Exploring the multifaceted story of modernist architecture in America, from regional gems to forgotten midcentury architects  

Close your eyes and picture a midcentury modern home. For many, the vision might be a striking example of California cool: glass walls, cantilevered balconies with a breathtaking view, a fabulous pool party out back.

With the revival of the midcentury aesthetic becoming nearly as popular as the original movement itself, certain styles and architects have been elevated within the culture at large. But the philosophy—and practice—of modernism was anything but stereotypical.

The Modernist Next Door is a series celebrating postwar architecture beyond the cliches and the coasts. These profiles, running every weekday in August, will highlight the often-forgotten regional architects who created modern designs in the second cities, suburbs, and small towns of the U.S.—not just the bold-faced names fashioning International Style glass boxes or the West Coast hotshots featured in the Case Study program.

These local practitioners, a more regionally diverse group than normally depicted, may not have designed nationally famous homes. But they did create stunning, site-specific examples of progressive architecture: local icons, or the homes that don’t march in lockstep with suburbia, many of which still stand out as valued prizes for today’s homebuyers.

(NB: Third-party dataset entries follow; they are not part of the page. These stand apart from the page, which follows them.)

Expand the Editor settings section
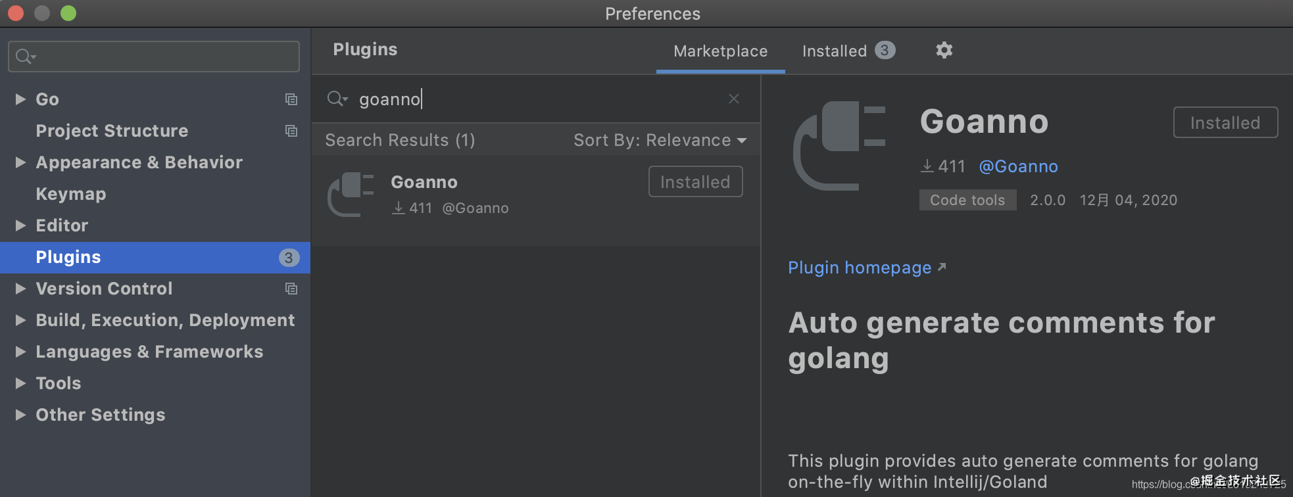This screenshot has width=1293, height=497. [x=20, y=225]
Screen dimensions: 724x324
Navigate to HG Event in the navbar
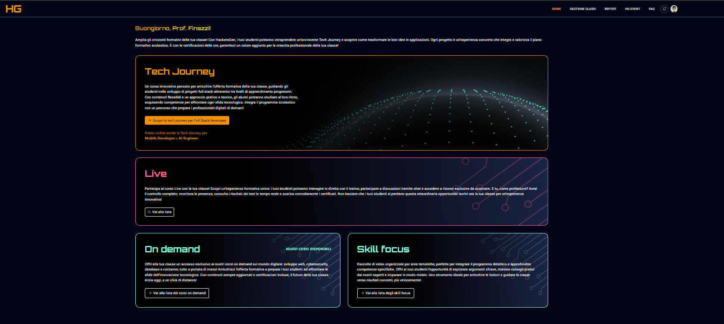[x=632, y=9]
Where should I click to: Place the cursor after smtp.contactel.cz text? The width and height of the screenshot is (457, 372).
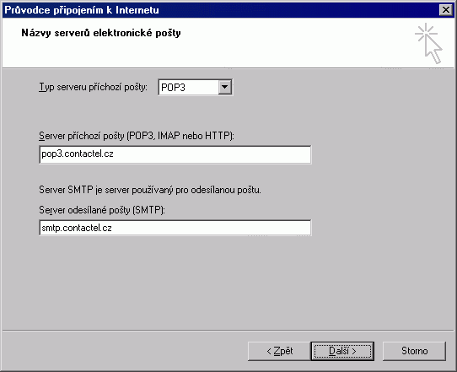[x=112, y=228]
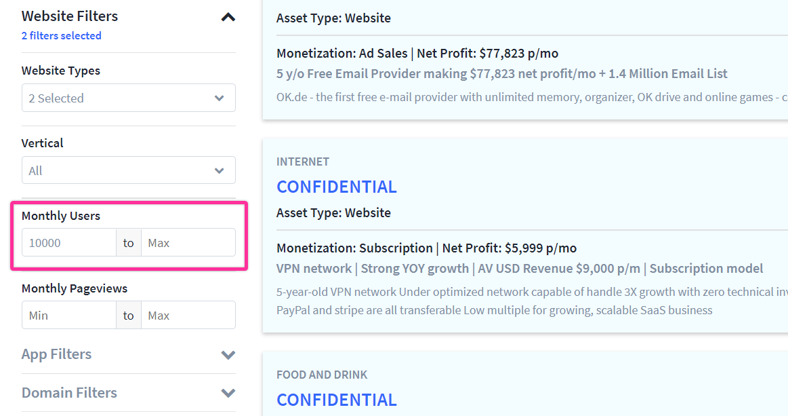Focus the Monthly Users Max field
This screenshot has width=788, height=416.
[x=188, y=243]
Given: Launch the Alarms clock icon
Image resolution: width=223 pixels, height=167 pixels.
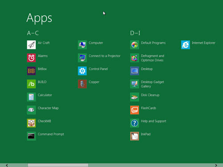Looking at the screenshot, I should point(31,58).
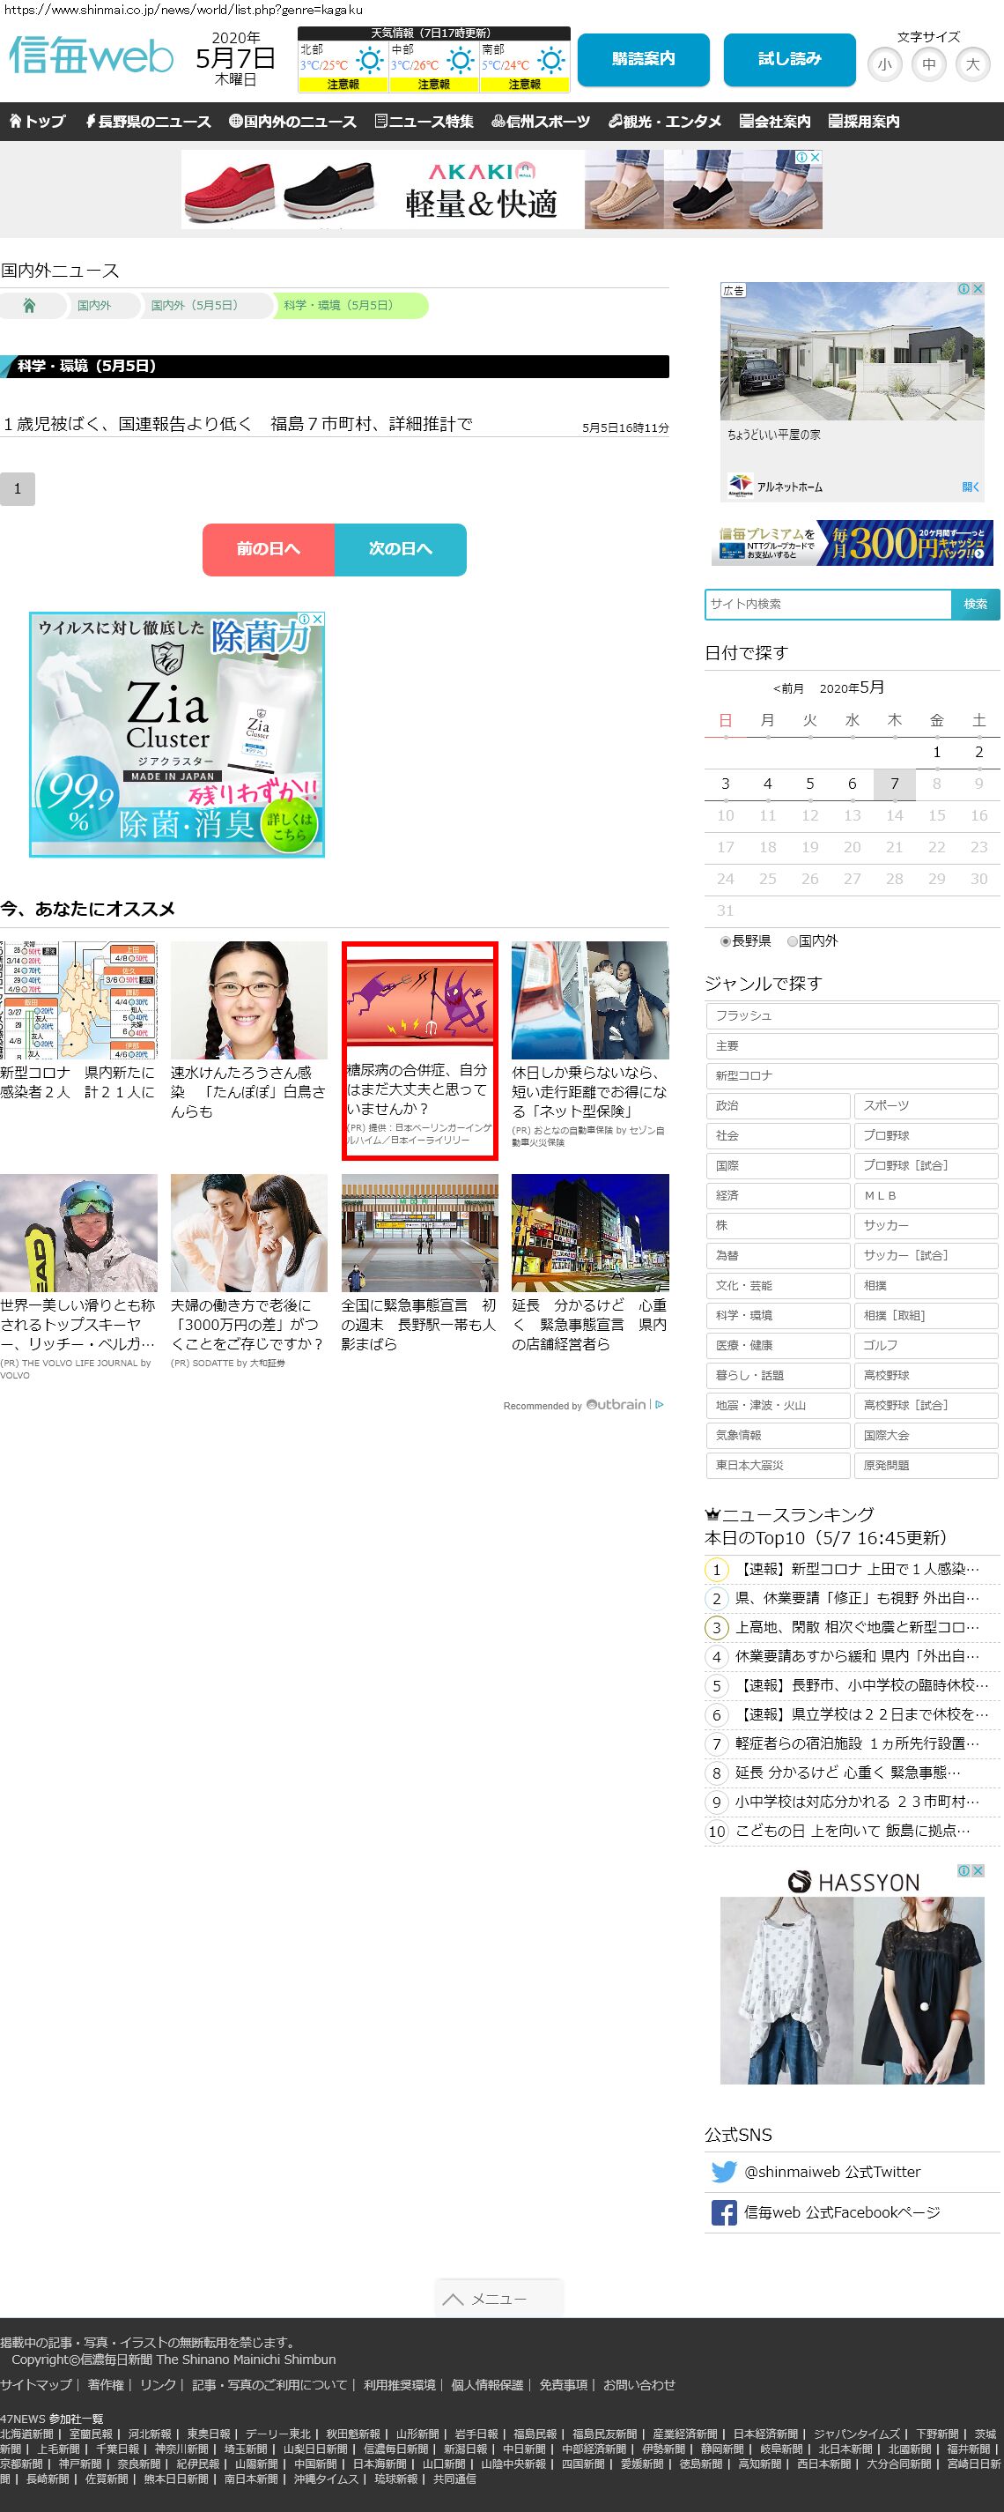Close the AKAKI shoes banner ad
Image resolution: width=1004 pixels, height=2512 pixels.
coord(816,157)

Modernism, in its purest expression, turned to new technology and progressive ideas to not only build new homes, but to create a new lifestyle. Looking back on the careers of America’s lesser-known and forgotten midcentury architects, The Modernist Next Door aims to give these more diverse visions of the future a spotlight, and to show how they still inspire to this day.

August 1: Vladimir Ossipoff, Hawaii’s midcentury maestro

August 2: Abrom and Ben Dombar, sibling architects who helped shape Cincinnati

August 3: Bruce Goff, organic architecture and folk art fantasies

August 4: Alden B. Dow, designer of the Midwest’s most modern town

The Ford home, designed by Bruce Goff
Eliot Elisofon/The LIFE Picture Collection/Getty Images

August 7: Avriel Shull, a self-made architect focused on livable midcentury design

August 8: Arthur T. Brown, Tucson’s desert modernist

August 9: Mary Lund Davis, a champion of modernism in the Pacific Northwest

August 10: Judith Chafee, dean of desert architecture

August 11: Roger Lee, Bay Area’s modern architect for the common man

A rendering of 5 Thornhurst Drive for the Charles Hubleys, by Avriel Shull.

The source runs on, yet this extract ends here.